Dominique Reiniche, la patronne de Coca Cola pour l'Europe. Photo : Women's forum.
L'initiative de patrons, présents au Women's Forum de Deauville, l'an dernier, avait été annoncée à grand renfort de publicité. Il s'agissait, pour la poignée de Pdg - hommes et femmes - de faire vivre six principes adoptés à l'occasion du Forum. Entre autres, de montrer, de façon visible, leur engagement en faveur de la promotion des femmes dans l'entreprise, de faire de la diversité des candidats aux postes offerts par la société une priorité, d'améliorer l'équilibre entre travail et vie privée, de mettre sur pieds une liste de meilleures recettes pour détecter les talents au sein des entreprises et de s'entre-aider en matière de mentoring des femmes.

Des engagements assez vagues pour qu'un an plus tard, les résultats puissent être considérés comme satisfaisants quoiqu'il en soit... En fait, pas question de verser dans l'auto-satisfaction au Women's Forum : la pression des pairs joue à plein.

Une belle avancée tout de même : le nombre de Pdg qui s'engagent désormais a plus que doublé et inclut des leaders venant de tous les continents.. « Si je devais décerner une note, elle ne serait que de 6 ou 7 sur 10, remarque cependant Olivier Fleurot, PDG de MSL Group, filiale de Publicis, à propos des six principes. J'espère que l'an prochain, ce sera 8 ou 9 sur dix ».

CHERCHER LA FEMME

Les belles promesses de l'an dernier se sont en effet heurtées à des contraintes, réelles ou fictives. Ainsi, l'engagement en matière de diversité des candidats n'a pas toujours trouvé d'écho auprès des chasseurs de tête, chargés de trouver des candidates. Certains n'hésitent pas à déclarer en levant les bras au ciel qu'ils ne trouvent pas de candidates idoines...
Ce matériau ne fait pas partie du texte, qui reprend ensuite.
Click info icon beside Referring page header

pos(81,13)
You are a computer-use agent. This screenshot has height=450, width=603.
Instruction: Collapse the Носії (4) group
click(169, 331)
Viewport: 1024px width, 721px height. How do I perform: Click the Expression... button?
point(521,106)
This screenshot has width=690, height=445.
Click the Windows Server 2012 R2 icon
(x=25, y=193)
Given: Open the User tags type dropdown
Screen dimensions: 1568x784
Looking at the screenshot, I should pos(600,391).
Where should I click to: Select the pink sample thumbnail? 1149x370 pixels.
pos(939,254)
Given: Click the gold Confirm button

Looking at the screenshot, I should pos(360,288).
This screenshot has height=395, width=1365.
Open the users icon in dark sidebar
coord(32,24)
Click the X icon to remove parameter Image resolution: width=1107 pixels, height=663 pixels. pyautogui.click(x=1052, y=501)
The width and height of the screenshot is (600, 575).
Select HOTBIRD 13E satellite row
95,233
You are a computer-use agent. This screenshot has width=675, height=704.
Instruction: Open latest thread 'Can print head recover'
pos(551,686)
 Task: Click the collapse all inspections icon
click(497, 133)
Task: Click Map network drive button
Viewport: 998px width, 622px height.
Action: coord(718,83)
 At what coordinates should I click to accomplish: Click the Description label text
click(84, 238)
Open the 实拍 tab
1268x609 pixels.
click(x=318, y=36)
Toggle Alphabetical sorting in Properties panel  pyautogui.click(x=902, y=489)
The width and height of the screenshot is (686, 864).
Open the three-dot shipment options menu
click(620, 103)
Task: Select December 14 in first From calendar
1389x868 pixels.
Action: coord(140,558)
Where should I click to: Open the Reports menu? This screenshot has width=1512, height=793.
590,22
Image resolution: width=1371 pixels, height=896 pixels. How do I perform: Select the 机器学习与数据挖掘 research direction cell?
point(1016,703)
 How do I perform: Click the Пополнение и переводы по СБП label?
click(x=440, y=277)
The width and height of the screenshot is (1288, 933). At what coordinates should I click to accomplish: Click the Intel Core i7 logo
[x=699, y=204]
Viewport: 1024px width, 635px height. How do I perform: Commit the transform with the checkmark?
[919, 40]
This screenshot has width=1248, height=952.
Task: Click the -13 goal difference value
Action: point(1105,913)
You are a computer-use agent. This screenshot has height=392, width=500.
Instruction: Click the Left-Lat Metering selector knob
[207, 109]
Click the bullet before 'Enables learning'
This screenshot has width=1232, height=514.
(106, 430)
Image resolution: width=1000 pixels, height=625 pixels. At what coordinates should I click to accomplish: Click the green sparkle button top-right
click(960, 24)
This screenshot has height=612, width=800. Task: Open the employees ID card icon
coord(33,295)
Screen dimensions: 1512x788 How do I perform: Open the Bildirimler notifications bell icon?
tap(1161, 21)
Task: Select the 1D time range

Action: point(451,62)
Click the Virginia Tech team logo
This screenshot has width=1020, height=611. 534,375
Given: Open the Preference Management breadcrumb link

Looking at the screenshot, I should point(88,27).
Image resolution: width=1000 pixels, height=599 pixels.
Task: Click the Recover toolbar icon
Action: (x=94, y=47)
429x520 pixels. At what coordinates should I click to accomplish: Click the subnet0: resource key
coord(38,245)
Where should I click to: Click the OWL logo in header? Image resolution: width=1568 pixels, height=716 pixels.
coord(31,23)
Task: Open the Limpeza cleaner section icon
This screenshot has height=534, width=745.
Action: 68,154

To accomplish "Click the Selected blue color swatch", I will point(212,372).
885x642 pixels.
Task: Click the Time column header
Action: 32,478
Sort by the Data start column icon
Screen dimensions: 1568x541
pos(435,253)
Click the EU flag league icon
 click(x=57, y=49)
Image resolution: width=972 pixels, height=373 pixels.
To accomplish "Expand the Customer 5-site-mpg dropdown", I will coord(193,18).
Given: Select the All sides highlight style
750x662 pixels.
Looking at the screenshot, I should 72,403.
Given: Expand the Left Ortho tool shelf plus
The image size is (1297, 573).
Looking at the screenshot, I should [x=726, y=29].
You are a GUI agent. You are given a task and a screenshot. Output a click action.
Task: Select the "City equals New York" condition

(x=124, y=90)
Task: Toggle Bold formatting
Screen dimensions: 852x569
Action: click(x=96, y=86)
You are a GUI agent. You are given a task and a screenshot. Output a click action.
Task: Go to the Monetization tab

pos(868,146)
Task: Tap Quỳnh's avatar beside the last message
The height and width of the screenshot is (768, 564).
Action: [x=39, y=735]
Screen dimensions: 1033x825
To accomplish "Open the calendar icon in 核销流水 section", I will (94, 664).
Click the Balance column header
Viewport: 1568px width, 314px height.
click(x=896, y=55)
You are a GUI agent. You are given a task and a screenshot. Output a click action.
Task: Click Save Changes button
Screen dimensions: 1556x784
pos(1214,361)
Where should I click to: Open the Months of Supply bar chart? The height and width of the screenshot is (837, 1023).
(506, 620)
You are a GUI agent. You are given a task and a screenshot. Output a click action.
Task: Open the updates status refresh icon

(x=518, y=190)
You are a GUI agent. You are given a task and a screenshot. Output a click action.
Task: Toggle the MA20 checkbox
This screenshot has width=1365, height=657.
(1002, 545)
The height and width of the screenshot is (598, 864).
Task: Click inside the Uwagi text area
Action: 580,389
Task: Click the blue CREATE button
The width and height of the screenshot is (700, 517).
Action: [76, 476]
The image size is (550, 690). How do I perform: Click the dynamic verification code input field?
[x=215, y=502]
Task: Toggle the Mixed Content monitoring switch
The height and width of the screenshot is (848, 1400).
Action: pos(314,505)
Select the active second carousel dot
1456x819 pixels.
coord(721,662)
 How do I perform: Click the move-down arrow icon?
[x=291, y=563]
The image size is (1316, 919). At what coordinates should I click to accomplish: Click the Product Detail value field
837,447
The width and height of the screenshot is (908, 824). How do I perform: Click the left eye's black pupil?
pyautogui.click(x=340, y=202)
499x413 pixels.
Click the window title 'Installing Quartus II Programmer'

« Nous avons donc pris la décision d'exiger la parité en matière de candidatures de la part des spécialistes qui nous aident à recruter », annonce aujourd'hui Olivier Fleurot. Par ailleurs, certains objectifs ont été raffinés. « Il est facile de nommer des femmes aux conseils d'administration – la loi l'oblige de toute façon dans certains pays – mais féminiser la hiérarchie n'est pas aussi aisé », relève le porte-parole du groupe.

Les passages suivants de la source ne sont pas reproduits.